Frequent Running Of AddrObjRefresh Blocking Commits?

MikeMeredith · ‎01-10-2015

Hi!

I'm new here, so will probably be asking lots of dumb questions ... but hopefully relatively interesting dumb questions.

Currently running PANOS 6.0.7 on a pair of PA-5060s (active-passive). Not currently live (switchover day is 17th January), and we're considering upgrading to 6.1.1 next week.

Recently (last few days) ran into an issue whereby configuration commits are being blocked ("Another commit/validate is in progress. Please try again later"). I can work around this by doing a graceful reboot of our pair of PA-5060s but this seems a little extreme and I thought I would dig into it a bit deeper (and raise a support call).

Only significant change recently (did I hear "Yeah! Right!" from the hecklers at the back?), was the addition of one of our Active Directory servers to Device-> User Identification -> Group Map Settings.
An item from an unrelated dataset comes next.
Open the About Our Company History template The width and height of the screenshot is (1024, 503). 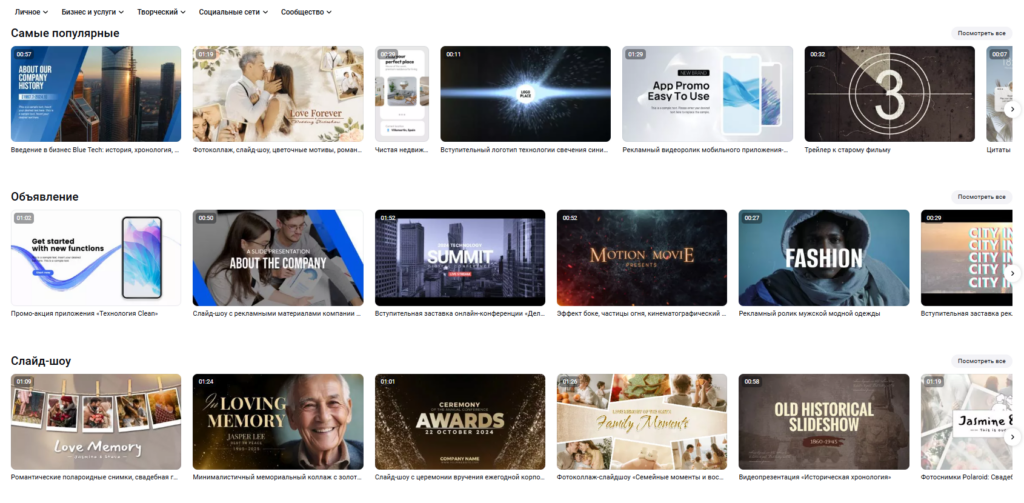coord(96,94)
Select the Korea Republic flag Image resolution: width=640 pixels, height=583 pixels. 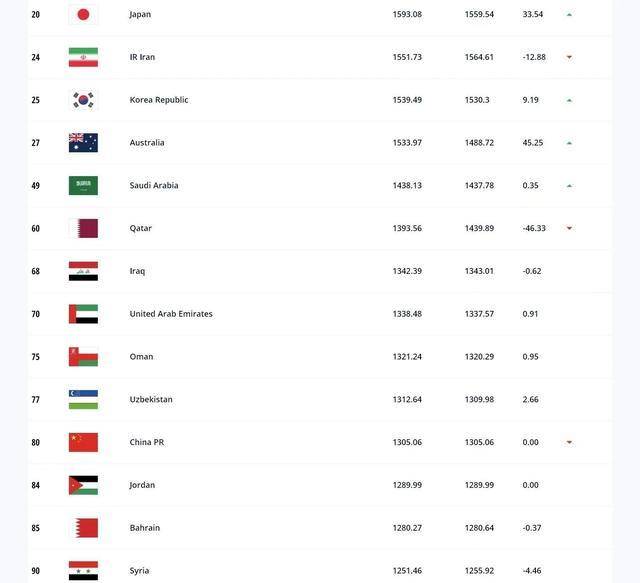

What I've been able to figure out on my own was that there seems to be a job (show jobs all) called "AddrObjRefresh" that seems to be kicking off every 10 seconds or so :-

Enqueued ID Type Status Result Completed

--------------------------------------------------------------------------

2015/01/10 14:54:20 8290 AddrObjRefresh ACT PEND 0%

2015/01/10 14:54:09 8289 AddrObjRefresh FIN OK 14:54:19

2015/01/10 14:53:59 8288 AddrObjRefresh FIN OK 14:54:08

2015/01/10 14:53:48 8287 AddrObjRefresh FIN OK 14:53:58

2015/01/10 14:53:38 8286 AddrObjRefresh FIN OK 14:53:47

2015/01/10 14:53:27 8285 AddrObjRefresh FIN OK 14:53:37

2015/01/10 14:53:17 8284 AddrObjRefresh FIN OK 14:53:26

2015/01/10 14:53:06 8283 AddrObjRefresh FIN OK 14:53:16

2015/01/10 14:52:56 8282 AddrObjRefresh FIN OK 14:53:05

2015/01/10 14:52:45 8281 AddrObjRefresh FIN OK 14:52:55

2015/01/10 14:52:35 8280 AddrObjRefresh FIN OK 14:52:44

2015/01/10 14:52:24 8279 AddrObjRefresh FIN OK 14:52:34

2015/01/10 14:52:13 8278 AddrObjRefresh FIN OK 14:52:23

2015/01/10 14:52:03 8277 AddrObjRefresh FIN OK 14:52:12

2015/01/10 14:51:52 8276 AddrObjRefresh FIN OK 14:52:02

2015/01/10 14:51:42 8275 AddrObjRefresh FIN OK 14:51:51

Now for some questions :-

Would you think that this might be what is interfering with our commit issue?
Is running AddrObjRefresh so frequently a normal thing? If not, is there anything I can do to diagnose what it is trying to do?
Is it possible/sensible to try and temporarily stop the AddrObjRefresh job from being scheduled?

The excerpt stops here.